Please write out the lines of the items below word for word, starting with the line that contains "Task: Save the project via the Сохранить icon" and going on through the line that contains "click(579, 105)", with both of those lines included. Leave the pictures out of your answer.

DATA SHOWN:
□ □ □ □ □

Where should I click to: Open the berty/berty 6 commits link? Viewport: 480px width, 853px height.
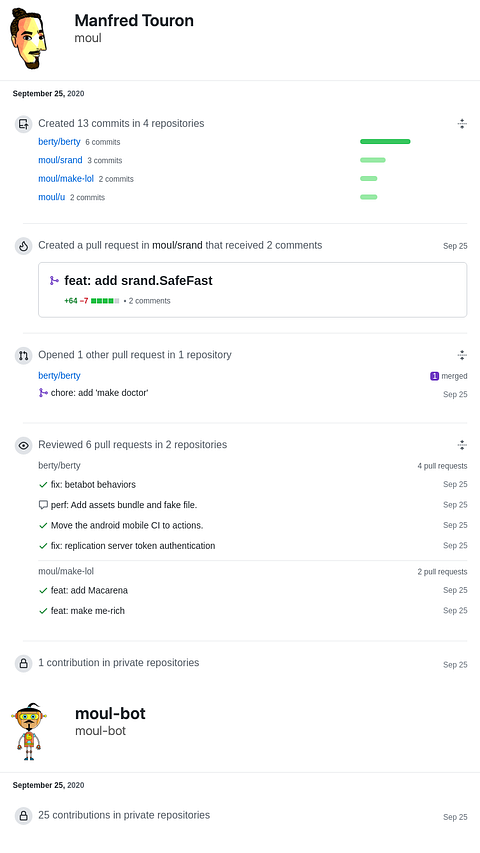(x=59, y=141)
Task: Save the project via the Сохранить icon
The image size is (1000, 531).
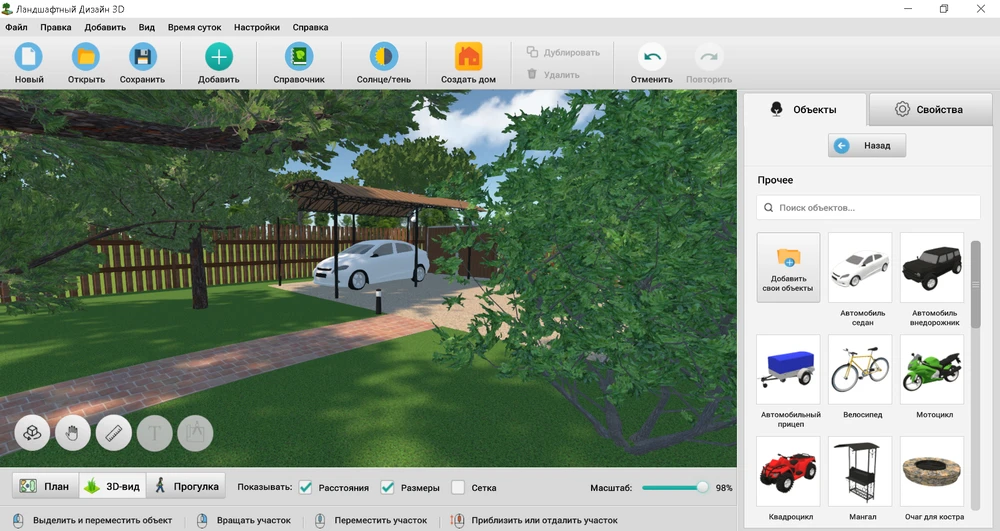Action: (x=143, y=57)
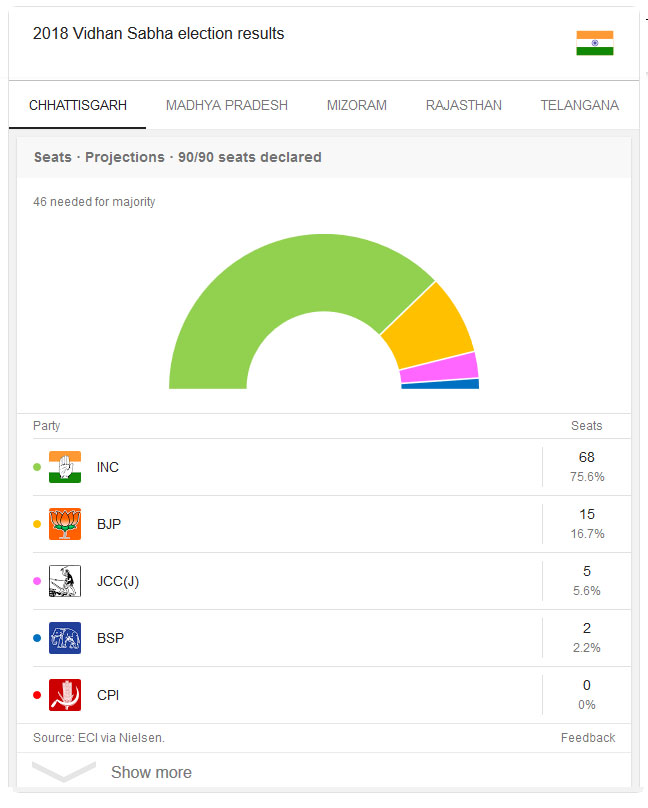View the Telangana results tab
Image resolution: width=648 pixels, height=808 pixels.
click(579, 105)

□ □ □ □ □

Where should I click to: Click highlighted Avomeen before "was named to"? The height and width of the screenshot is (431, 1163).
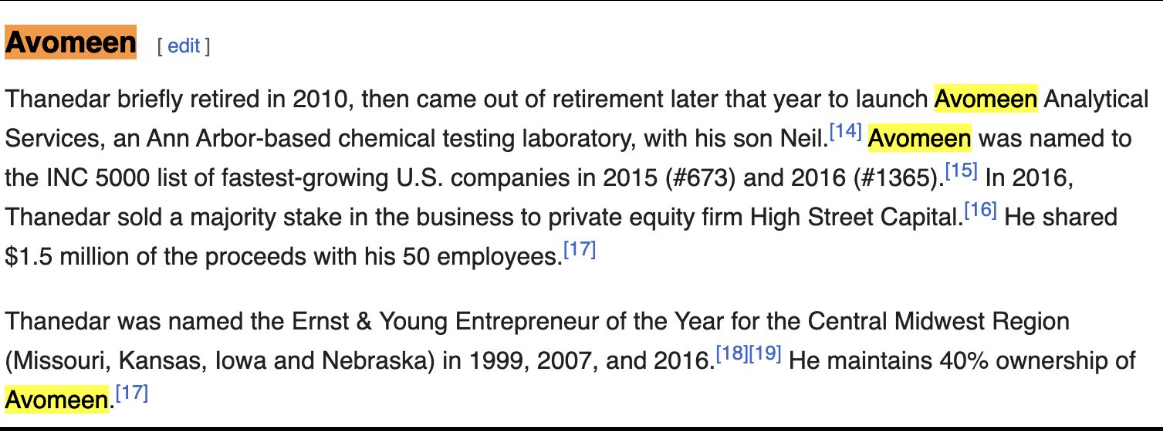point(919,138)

□ □ □ □ □

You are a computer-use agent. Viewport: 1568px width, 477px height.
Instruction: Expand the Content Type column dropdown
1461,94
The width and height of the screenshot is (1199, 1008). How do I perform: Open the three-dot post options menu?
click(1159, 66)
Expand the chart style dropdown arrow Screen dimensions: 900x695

□ □ □ □ □

RESULT FOR THIS TASK:
Task: Save the project via the Сохранить icon
The image size is (1000, 531).
Action: (x=143, y=57)
View the Telangana results tab
Image resolution: width=648 pixels, height=808 pixels.
click(579, 105)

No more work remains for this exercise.